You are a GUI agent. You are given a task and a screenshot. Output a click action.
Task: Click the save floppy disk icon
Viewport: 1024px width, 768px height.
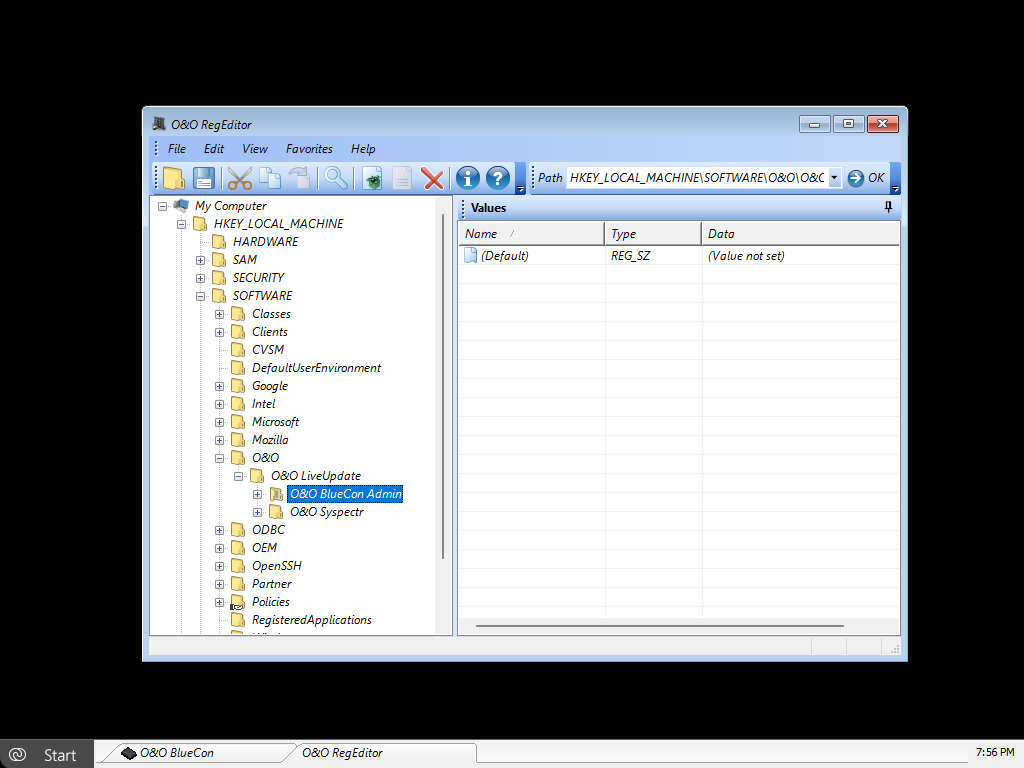204,179
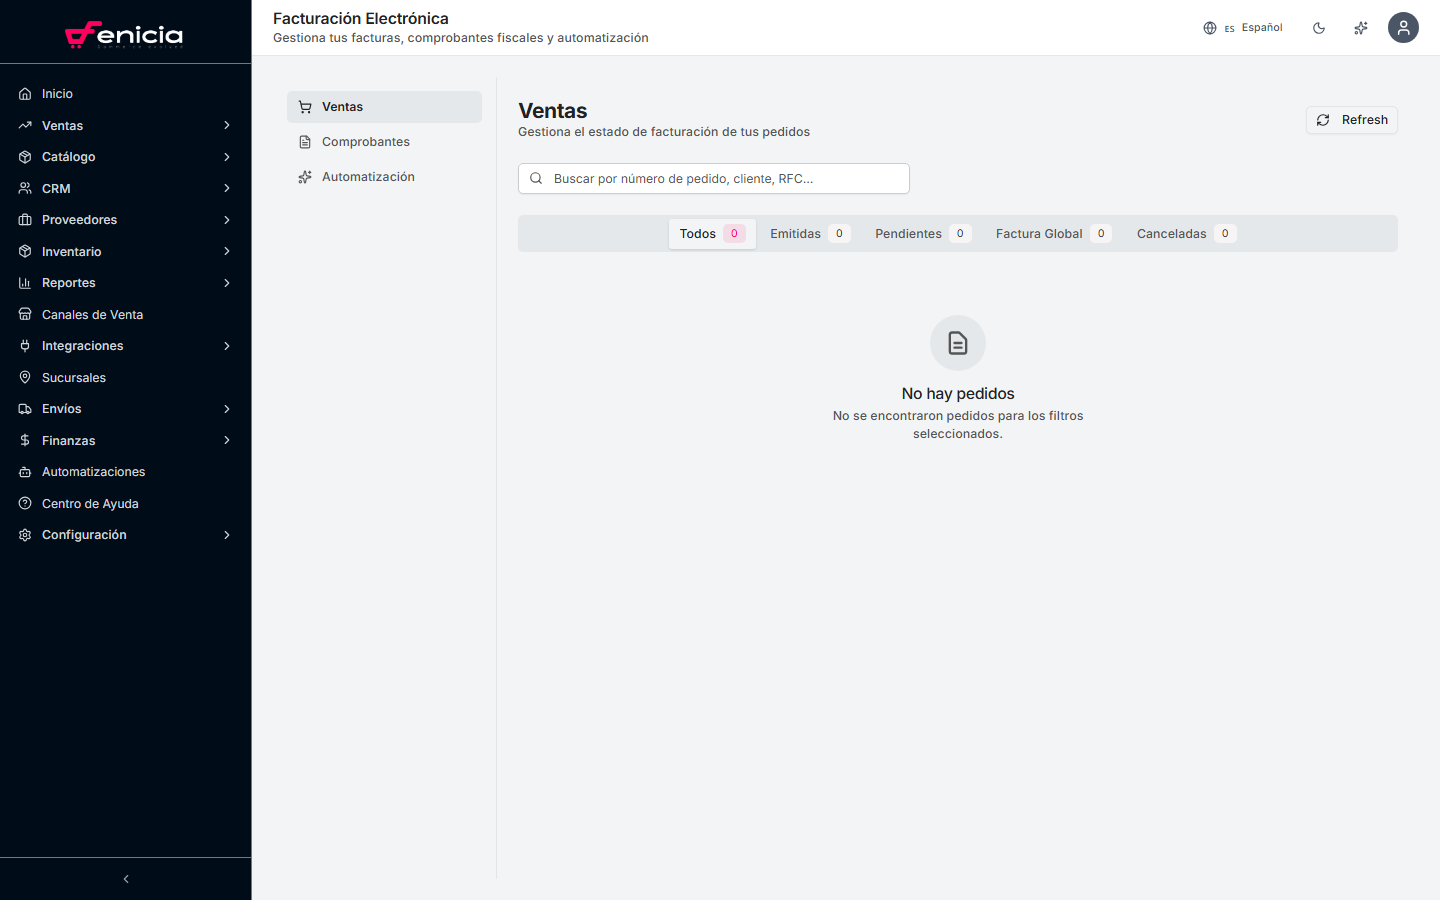Select the Pendientes tab
The width and height of the screenshot is (1440, 900).
921,234
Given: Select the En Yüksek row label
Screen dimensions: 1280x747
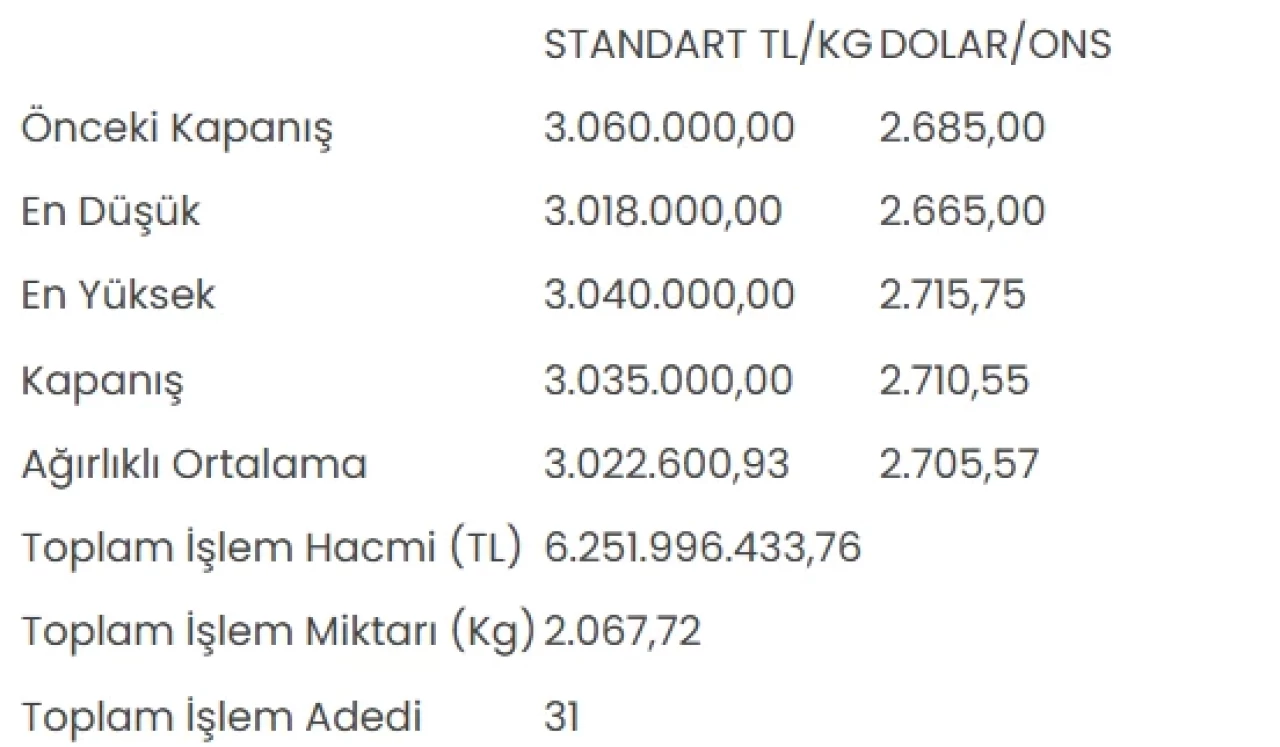Looking at the screenshot, I should pos(118,296).
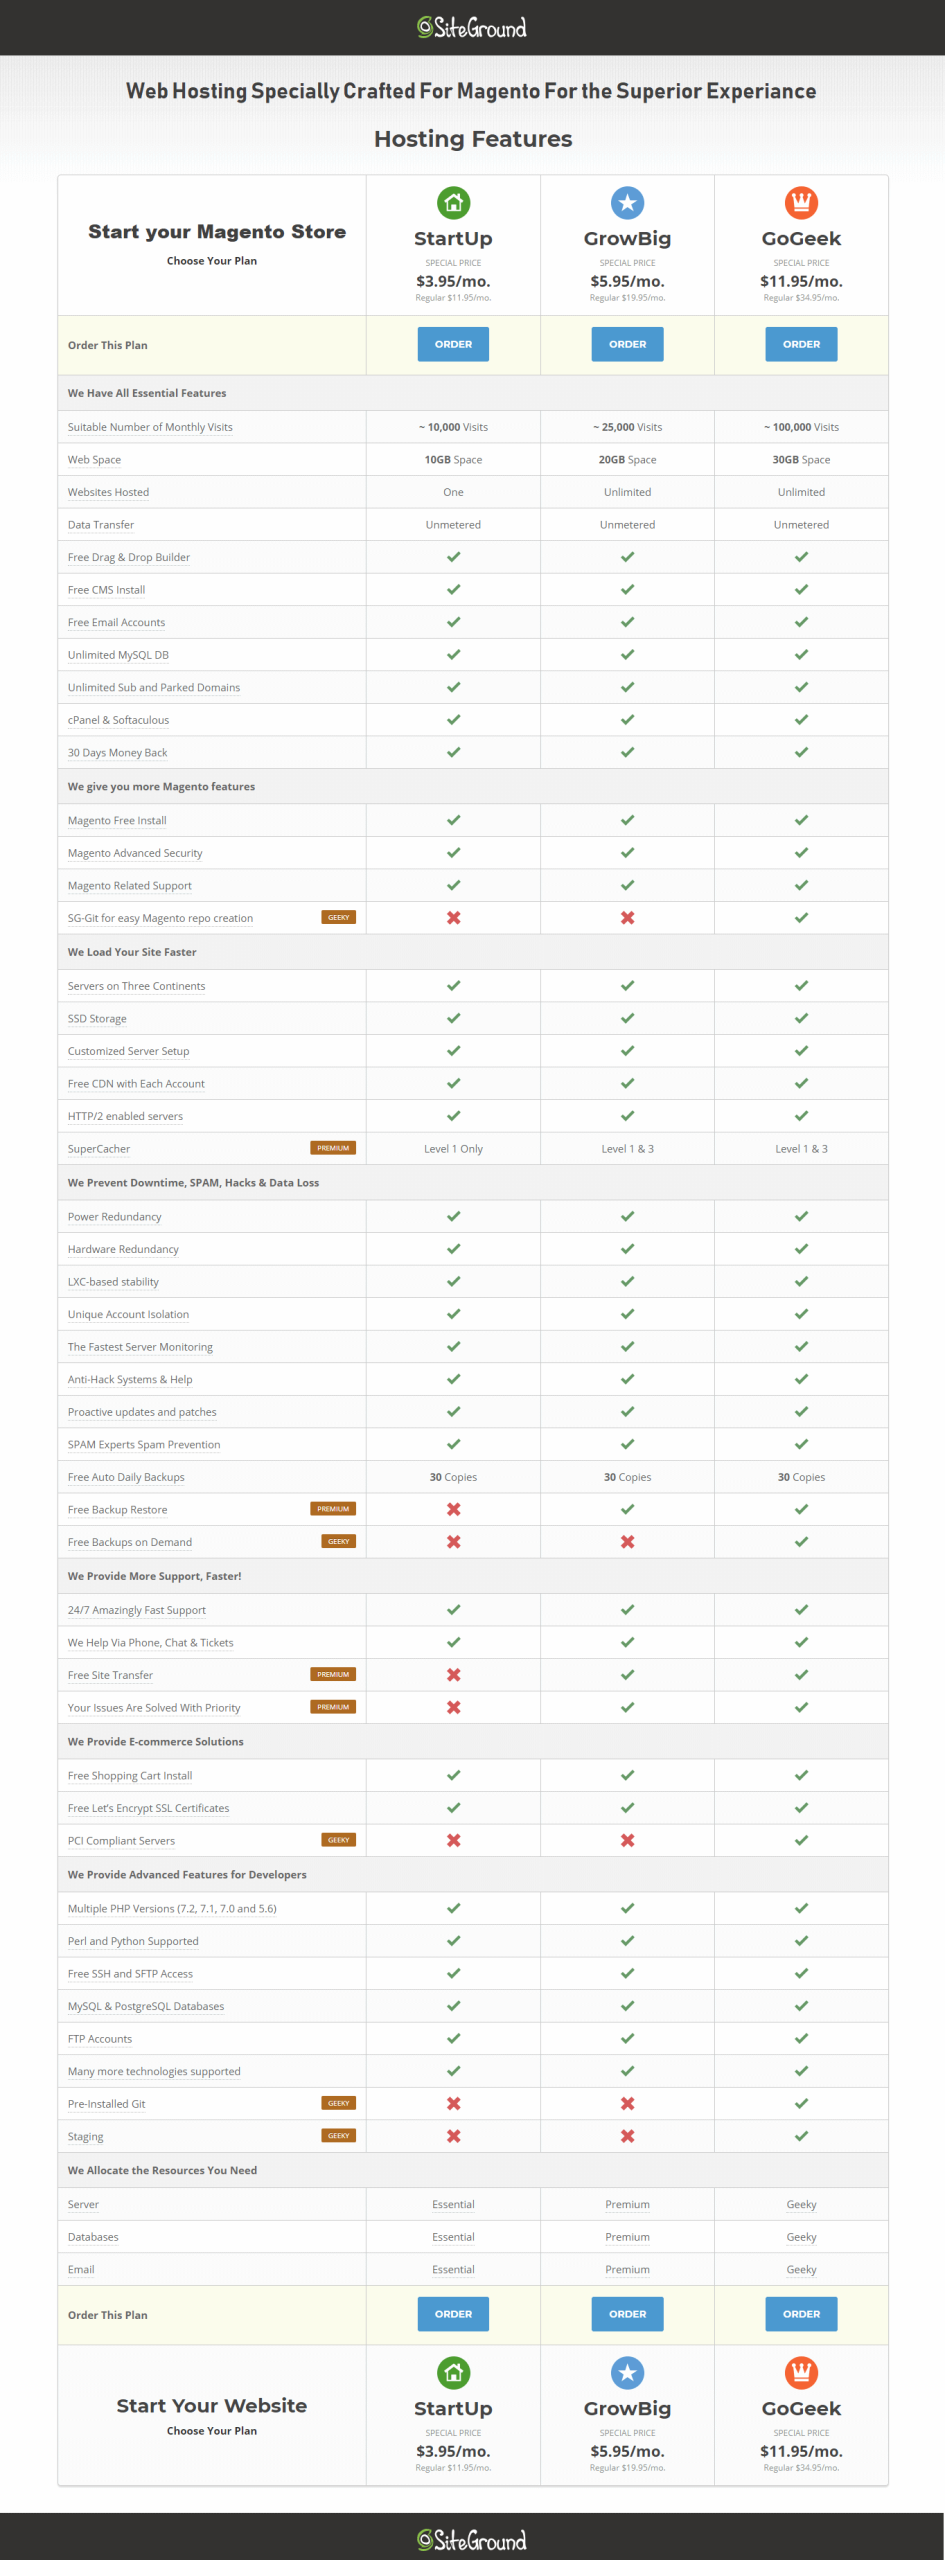Screen dimensions: 945x2560
Task: Click the bottom GoGeek crown icon
Action: click(x=801, y=2373)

§ Goal of the exercise
The listing should be transcribed exactly. No picture is to appear in the transcription.

§ Solution below
You are a GUI agent. You are given a task and a screenshot. Output a click action.
Task: Click the save floppy disk icon
Viewport: 1024px width, 768px height.
204,179
Select the Pendientes tab
The width and height of the screenshot is (1440, 900).
921,234
Given: Select the En Yüksek row label
Screen dimensions: 1280x747
Looking at the screenshot, I should pos(118,296).
Screen dimensions: 945x2560
Task: Click the bottom GoGeek crown icon
Action: click(x=801, y=2373)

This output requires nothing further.